Problem details: Print the data exactly. Pictures stay out.

(Entries taken from a collection)

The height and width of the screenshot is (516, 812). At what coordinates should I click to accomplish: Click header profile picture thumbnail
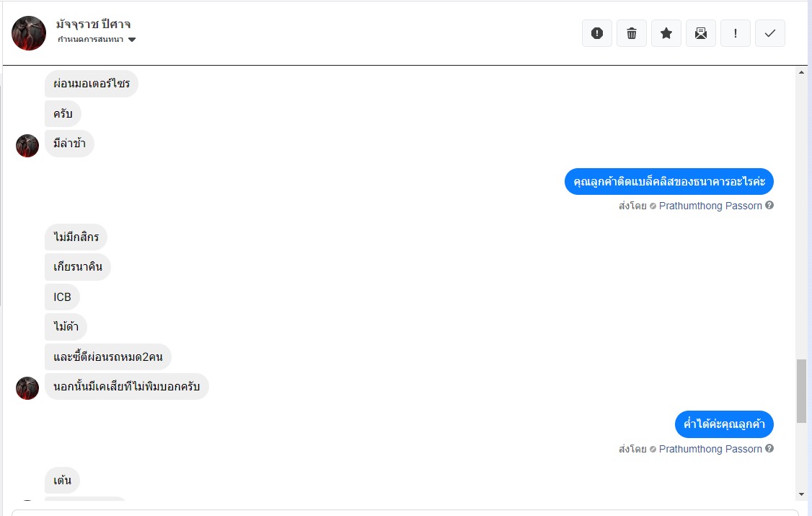pos(29,32)
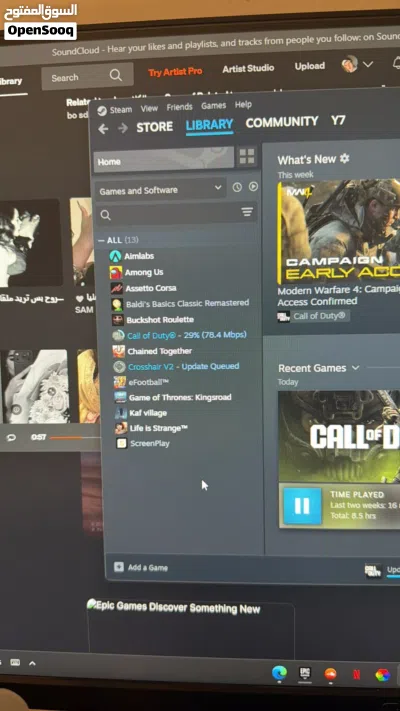Open advanced filter options icon
Screen dimensions: 400x711
coord(247,212)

Task output:
The height and width of the screenshot is (516, 812). At what coordinates should I click to accomplish: Click header profile picture thumbnail
pos(29,32)
Open advanced filter options icon
Screen dimensions: 400x711
coord(247,212)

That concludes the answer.